The easy barbs aside, Gibson’s certainly not a bad director, in the technical sense. If he evinces no real personality of his own, he’s learned well from his mentors, and has a particular knack for giving large crowd scenes some subtly dynamic visual interest, rather than just relying on teeming masses to supply the effect on their own (as captives are brought through a village, feathers fly through the air as village women pluck chickens en masse, and men whip wet sheets around to send arcing volleys of water through the frame).  His chief failing is simply that he has learned to make movies in Hollywood, and Hollywood filmmaking techniques exert a homogenizing effect on all the story material they touch - even that which is supposed to plunge us into an entirely different, alien world.

Gibson’s Mayans might have sticks through their nose and looped earlobes, but they walk, talk (even in dialect), pose, gesture, and are filmed like any actor in any other Hollywood movie. One of Malick’s many accomplishments with The New World was to make his natives different without turning them into alien Others or objects of exoticism: these people walked, moved, acted differently from the whites they encountered (who, to Malick’s equal credit, walk, move, and act differently than whites do today). Imagination has to function alongside any surface “authenticity” in order to fully immerse us in some strange and distant environment - Gibson’s technique in Apocalypto, on the other hand, would be equally valid for Lethal Weapon 5 (God forbid).
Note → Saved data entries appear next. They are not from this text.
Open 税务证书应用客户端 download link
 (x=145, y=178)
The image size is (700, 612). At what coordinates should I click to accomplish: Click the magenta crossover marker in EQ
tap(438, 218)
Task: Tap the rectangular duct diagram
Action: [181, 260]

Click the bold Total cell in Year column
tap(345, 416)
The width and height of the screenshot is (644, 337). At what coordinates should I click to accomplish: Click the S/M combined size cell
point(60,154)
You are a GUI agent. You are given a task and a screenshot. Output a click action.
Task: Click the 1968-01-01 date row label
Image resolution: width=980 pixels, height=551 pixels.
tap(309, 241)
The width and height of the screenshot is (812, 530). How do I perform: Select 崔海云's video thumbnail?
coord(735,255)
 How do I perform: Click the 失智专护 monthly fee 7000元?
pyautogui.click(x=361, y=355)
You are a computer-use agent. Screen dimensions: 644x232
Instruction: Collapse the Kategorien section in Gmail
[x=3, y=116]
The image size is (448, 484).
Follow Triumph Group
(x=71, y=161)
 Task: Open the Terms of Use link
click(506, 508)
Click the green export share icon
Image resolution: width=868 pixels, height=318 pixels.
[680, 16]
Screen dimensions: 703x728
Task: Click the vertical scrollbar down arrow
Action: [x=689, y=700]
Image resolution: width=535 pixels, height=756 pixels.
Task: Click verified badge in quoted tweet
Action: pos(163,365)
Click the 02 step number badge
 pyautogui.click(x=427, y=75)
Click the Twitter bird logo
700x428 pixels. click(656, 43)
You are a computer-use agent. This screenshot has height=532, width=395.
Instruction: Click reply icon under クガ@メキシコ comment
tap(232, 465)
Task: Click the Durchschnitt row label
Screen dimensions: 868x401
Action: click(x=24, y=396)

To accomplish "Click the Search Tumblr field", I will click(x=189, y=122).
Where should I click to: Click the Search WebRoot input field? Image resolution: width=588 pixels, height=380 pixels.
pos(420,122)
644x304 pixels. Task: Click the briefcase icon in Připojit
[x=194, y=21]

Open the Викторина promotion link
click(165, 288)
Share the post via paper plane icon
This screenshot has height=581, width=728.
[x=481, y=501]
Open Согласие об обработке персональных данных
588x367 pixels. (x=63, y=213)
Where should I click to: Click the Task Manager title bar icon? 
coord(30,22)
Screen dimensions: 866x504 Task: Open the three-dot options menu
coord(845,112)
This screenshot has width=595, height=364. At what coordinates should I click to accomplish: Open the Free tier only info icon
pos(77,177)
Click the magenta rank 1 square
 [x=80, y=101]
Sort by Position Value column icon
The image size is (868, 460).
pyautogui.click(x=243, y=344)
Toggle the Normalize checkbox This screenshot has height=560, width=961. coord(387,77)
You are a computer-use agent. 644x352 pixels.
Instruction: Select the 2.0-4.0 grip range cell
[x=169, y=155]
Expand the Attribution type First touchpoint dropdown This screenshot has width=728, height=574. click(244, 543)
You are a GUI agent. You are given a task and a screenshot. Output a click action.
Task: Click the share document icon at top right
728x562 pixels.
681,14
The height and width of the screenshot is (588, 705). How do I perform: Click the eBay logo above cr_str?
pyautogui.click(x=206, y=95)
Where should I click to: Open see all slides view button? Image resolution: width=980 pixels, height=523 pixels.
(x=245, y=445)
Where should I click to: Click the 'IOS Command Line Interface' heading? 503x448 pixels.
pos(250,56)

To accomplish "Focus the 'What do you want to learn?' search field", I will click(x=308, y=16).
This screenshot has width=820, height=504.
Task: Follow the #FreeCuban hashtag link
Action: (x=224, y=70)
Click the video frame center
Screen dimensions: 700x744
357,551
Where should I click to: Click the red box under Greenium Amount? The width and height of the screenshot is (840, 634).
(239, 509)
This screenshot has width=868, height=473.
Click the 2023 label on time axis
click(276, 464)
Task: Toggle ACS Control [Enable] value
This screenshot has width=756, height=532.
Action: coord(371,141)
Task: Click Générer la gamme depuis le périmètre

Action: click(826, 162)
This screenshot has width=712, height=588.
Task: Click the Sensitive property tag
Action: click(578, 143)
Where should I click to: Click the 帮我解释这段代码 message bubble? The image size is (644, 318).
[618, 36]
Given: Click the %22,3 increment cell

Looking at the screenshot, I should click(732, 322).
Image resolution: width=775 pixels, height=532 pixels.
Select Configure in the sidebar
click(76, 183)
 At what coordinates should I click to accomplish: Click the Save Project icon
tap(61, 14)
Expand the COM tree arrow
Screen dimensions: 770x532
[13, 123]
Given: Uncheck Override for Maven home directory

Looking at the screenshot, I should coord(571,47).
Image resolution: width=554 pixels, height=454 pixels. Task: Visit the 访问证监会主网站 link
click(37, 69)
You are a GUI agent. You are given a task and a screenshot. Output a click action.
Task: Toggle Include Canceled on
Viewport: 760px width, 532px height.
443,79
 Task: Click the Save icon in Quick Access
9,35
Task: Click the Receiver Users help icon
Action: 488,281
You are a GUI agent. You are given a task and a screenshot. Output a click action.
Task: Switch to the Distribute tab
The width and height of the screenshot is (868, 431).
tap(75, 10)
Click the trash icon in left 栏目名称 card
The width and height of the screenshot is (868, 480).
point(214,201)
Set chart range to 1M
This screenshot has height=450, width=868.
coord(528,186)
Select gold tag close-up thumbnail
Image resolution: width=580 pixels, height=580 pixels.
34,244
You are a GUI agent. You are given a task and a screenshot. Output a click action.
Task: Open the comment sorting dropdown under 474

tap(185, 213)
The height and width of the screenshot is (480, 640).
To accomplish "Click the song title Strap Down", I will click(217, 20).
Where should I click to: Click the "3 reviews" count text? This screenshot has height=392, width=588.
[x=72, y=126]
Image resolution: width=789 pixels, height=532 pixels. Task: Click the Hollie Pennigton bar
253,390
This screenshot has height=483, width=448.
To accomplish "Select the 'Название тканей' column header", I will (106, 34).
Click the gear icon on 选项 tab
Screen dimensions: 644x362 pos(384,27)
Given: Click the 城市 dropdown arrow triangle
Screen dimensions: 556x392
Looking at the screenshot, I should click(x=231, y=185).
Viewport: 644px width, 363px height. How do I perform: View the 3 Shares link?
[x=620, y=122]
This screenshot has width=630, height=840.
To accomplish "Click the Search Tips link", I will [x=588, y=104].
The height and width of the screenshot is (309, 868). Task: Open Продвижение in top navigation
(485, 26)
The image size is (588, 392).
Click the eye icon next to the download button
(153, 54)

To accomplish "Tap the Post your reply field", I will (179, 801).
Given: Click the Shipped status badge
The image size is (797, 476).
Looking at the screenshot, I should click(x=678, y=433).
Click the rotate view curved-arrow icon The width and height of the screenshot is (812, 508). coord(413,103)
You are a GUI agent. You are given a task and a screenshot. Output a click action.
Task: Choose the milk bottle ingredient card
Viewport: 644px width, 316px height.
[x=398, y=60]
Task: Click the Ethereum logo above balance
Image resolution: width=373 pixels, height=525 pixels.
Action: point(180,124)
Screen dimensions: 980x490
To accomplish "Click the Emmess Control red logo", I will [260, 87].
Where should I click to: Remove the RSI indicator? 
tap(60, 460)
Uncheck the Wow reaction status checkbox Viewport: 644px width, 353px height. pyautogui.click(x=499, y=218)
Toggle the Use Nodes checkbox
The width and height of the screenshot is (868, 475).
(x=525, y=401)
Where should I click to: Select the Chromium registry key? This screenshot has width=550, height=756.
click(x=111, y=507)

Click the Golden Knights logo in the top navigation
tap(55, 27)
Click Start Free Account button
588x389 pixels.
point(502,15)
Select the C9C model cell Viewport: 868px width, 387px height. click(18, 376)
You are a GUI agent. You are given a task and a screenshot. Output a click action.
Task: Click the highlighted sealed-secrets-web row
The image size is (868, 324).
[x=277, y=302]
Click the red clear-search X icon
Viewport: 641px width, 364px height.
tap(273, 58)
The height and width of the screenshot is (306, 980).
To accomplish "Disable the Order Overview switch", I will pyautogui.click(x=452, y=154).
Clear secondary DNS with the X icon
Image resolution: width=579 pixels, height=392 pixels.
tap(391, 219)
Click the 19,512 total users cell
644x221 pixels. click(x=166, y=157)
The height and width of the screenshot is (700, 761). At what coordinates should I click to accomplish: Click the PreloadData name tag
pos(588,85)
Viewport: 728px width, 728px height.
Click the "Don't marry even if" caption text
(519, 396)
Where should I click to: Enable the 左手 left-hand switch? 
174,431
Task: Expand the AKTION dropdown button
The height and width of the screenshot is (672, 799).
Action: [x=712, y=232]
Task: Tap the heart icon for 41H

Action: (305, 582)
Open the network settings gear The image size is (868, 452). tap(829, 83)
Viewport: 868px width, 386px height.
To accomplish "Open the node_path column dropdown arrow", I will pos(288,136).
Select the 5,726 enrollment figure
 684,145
Gibson’s utterly conventional choices, while not “ruining” the movie, thus render it singularly uninvolving, even during its more clever and lively moments. Ultimately, the greatest entertainment comes from totting up the visual and narrative cliches that really gather steam in the last 45 minutes or so; my personal favourite being the single, fateful (and slow motion!) drop of blood that gives away the hero’s hiding place to his pursuers (made all the better as the villains have been eviscerating people all morning, thus, one would think, rendering precise blood identification more problematic). So fulminators of moral outrage will unfortunately have to look elsewhere, as Mel even has the historical sense to identify, in the closing frames,  the titular catastrophe with the arrival of the European conquerors - though according to The Fountain, the natives should really welcome them as liberators.